Première intervention du narrateur
Intervention du narrateur, il s’adresse au style direct à son recepteur le marquis de Renoncour avec de la réticence « Pardonnez «, il annonce qu’il abrégera le récit de la mort de Manon « si j’achève en peu de mot un récit qui me tue « on note des propos hyperboliques. « Un malheur qui n’eut jamais d’exemple « Des Grieux se présente encore une foi comme l’éternelle victime avec l’emploi du passé on constate que personne n’a jamais vécu une telle histoire, il est le seul. La fatalité plane sur cette intervention « toute ma vie est déstinée à le pleurer «. On relève que le contraste « qui me tue « et « toute ma vie « sert essentiellement à renforcer la situation tragique dans lequel il se trouve. « Toute ma vie est destinée à le pleurer « « sans cesse dans ma mémoire « ces phrases nous mènent inexorablement vers un futur malheureux, sa conscience est remplie de ces souvenirs morbides qui ne le quitteront jamais. Il y a une rupture avec la conjonction « Mais «, Des Grieux éprouve du mal à raconter cette histoire, on le voit avec la personnification « mon âme semble reculer d’horreur «.
Avant la mort de Manon
On peut dire que le troisième paragraphe s’oppose au deuxième car Des Grieux parvient tout de même à exprimer le malheur de sa vie.

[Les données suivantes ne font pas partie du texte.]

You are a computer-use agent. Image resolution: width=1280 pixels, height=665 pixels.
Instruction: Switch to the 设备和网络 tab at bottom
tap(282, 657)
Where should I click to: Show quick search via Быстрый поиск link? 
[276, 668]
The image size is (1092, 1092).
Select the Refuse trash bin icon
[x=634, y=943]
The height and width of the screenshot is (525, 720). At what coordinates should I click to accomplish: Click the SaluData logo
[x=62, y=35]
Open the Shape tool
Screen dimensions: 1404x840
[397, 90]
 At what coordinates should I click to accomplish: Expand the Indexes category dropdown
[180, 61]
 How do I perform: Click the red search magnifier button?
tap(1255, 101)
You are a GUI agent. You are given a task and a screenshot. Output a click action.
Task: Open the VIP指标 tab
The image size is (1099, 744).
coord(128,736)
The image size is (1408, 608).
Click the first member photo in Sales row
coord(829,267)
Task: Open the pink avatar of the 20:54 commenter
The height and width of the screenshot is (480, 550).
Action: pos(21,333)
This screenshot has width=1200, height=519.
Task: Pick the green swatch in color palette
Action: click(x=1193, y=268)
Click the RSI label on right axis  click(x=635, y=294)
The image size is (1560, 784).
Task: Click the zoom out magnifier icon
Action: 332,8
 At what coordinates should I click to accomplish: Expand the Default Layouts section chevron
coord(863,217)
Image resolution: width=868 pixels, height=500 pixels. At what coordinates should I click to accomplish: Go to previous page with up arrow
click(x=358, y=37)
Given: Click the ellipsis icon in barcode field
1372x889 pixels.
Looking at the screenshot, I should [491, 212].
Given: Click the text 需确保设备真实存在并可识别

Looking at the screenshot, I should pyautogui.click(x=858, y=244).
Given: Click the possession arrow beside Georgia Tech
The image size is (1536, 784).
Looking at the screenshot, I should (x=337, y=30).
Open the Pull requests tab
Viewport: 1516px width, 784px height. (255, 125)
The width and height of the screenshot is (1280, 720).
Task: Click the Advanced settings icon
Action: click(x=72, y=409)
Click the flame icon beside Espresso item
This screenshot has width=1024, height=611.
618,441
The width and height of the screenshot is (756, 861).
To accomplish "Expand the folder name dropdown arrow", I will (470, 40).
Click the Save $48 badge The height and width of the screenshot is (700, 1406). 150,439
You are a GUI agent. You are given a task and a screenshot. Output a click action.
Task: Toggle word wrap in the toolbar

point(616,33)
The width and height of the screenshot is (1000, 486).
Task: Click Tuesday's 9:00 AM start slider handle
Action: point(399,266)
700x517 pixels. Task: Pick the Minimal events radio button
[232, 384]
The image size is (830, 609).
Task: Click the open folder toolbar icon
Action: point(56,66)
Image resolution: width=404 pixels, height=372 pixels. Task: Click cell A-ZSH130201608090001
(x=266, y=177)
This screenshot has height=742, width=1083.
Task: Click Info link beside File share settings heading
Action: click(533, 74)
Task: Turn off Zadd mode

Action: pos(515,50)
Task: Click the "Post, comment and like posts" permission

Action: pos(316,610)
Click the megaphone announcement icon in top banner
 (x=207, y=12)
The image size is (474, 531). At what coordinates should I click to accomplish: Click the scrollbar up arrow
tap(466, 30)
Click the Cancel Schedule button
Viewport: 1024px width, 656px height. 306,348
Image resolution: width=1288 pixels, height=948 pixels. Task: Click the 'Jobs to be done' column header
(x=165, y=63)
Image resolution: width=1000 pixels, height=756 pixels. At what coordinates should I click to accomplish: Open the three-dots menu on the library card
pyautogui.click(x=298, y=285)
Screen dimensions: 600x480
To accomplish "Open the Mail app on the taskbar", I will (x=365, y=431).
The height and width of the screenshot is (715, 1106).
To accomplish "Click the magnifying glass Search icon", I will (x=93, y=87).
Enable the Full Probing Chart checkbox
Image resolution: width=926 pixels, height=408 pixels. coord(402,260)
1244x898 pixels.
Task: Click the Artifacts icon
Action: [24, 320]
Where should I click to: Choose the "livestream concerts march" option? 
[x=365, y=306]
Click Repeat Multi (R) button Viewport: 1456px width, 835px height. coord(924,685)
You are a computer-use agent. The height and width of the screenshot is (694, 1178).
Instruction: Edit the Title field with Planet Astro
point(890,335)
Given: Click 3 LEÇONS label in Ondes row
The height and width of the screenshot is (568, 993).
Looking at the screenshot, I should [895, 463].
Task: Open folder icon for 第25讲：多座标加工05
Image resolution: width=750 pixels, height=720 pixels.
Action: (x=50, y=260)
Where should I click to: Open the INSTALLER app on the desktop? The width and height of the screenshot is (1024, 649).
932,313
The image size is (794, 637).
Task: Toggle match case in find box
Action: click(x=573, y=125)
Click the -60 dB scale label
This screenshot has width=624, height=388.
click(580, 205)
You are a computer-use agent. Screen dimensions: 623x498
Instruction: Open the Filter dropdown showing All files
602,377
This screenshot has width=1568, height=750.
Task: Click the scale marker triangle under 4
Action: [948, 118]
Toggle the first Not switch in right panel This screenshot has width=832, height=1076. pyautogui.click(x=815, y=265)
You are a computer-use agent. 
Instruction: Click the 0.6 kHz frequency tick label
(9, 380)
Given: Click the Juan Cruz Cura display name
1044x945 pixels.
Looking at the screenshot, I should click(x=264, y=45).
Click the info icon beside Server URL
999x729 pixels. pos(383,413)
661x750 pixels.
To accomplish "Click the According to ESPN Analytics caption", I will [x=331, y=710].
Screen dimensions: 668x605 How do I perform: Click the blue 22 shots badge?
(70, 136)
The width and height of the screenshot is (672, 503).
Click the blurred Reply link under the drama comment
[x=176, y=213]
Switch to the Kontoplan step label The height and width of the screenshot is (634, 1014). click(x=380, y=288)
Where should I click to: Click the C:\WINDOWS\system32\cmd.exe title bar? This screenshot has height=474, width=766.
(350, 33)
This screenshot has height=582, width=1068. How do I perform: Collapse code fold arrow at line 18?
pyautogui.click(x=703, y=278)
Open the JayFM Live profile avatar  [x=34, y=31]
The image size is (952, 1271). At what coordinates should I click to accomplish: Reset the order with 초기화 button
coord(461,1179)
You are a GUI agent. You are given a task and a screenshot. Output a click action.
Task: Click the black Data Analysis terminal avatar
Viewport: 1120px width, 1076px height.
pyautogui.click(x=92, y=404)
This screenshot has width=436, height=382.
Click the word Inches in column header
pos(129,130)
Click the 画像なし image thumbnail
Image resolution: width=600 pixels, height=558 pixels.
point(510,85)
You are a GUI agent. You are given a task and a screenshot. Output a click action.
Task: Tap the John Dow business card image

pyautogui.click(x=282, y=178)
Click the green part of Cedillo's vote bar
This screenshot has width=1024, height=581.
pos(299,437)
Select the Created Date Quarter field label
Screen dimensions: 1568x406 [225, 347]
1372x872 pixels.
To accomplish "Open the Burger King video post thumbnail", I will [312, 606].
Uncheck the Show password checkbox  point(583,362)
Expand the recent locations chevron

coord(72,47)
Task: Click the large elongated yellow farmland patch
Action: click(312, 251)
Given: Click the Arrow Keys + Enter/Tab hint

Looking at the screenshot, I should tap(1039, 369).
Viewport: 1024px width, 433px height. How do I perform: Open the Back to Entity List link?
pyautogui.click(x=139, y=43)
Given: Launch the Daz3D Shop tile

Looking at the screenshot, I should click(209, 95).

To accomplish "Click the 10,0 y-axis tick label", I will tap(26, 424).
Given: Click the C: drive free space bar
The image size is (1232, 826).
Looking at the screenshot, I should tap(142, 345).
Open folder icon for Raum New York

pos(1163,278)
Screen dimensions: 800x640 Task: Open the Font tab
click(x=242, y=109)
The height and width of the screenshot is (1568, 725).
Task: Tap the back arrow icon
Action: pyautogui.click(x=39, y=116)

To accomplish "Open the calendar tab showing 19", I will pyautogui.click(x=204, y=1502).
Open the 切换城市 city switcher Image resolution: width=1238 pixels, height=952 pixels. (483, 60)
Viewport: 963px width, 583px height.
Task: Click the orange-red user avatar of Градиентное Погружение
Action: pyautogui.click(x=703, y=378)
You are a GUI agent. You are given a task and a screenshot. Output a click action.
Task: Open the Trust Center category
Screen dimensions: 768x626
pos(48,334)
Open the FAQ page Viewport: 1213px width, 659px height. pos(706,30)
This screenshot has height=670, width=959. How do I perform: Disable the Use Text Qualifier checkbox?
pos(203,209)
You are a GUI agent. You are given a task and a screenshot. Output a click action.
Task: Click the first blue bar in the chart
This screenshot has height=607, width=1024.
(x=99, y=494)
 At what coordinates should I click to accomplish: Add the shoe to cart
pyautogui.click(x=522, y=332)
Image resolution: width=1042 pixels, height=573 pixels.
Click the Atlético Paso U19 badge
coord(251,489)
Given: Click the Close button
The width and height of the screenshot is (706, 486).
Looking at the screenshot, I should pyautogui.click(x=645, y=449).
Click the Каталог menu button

Il évoque à l’imparfait lorsqu’ils étaient encore « ensemble « « nous avions passé tranquillement une partie de la nuit « Cette phrase annonce le drame car on se demande qu’est ce qui se passe durant l’autre partie de la nuit ? Prévost laisse planer le mystère afin de captiver le lecteur. « Je croyais ma chère maitresse endormie « cette phrase appartient au registre tragique car elle n’est pas entrain de dormir paisiblement mais elle est entrain de mourir, il se trompe. Il la nomme « ma chère maîtresse « on relève une formulation traditionnelle du langage amoureux, ce terme rend le texte encore plus pathétique. Des Grieux donne des précisions temporelles, « une partie de la nuit « « dès le point du jour « pour mettre en relief l’authenticité de son récit. Dans ce passage l’amour est encore marqué par le contact physique : les mains renforcent l’idée d’union. Des Grieux se dévoue il y a une opposition entre « froid « et « échauffer « il est la seule source de chaleur.
LA MORT DE MANON
Manon est en phase finale. On le voit grâce à cette phrase saccadée « Elle sentit ce mouvement, et, faisant un effort pour saisir les miennes, elle me dit d’une voix faible, qu’elle se croyait à sa dernière heure «. Le rapport au style indirect des propos de Manon donne un ton sombre au passage, Prévost utilise une syntaxe simple « Elle me dit d’une voix faible «. Des Grieux ne prend pas cet aveu au sérieux il l’explique en utilisant un mot de liaison « d’abord «, mais il y a une rupture avec « Mais « cette conjonction annonce une rupture nette, annonce qu’il a enfin compris. Le champ lexical de la mort domine ce passage « froides et tremblantes « « sa dernière heure « « la fin de ses malheurs « « je la perdis « « elle expirait «. Ces termes s’opposent au propos amoureux « les tendres consolations de l’amour « « sentiments « « marques d’amour « cette opposition sert à dramatiser la scène, l’abbé reste allusif. On peut dire que la mort se présente sous forme de deux étapes : tout d’abord auditivement « ses soupirs fréquents, son silence à mes interrogations « puis tactilement « le serrement de ses mains dans lesquelles elle continuait de tenir les miennes«, souligne l’intensité de leur amour, jusqu’au dernier moment ils sont liés. Manon est présenté comme une femme courageuse, une héroïne tragique accablée par la fatalité, elle ne se plaint pas durant son agonie « marques d’amour, au moment qu’elle expirait «. Pour annoncer cette mort Des Grieux a recourt à un euphémisme « Je la perdis « ce qui montre qu’il a du mal à accepter cette mort subite bien que ce soit un récit après coup. On constate que le verbe « mourir « ou le terme « mort « n’apparaissent pas, il cherche à ne pas se brutaliser en utilisant des mots cru, il contente alors d’une atténuation. La douleur de Des Grieux est claire dans ce passage alors que Prévost ne la développe au maximum, il reste sobre dans la description des sentiments, il n’y a pas de crise émotionelle. Des Grieux est aussi présenté comme un héro, il garde ses moments pour lui, et tente de dissimuler sa tristesse devant l’homme de qualité. « Ce fatal et déplorable événement « ces mots appartiennent au registre de la tragédie.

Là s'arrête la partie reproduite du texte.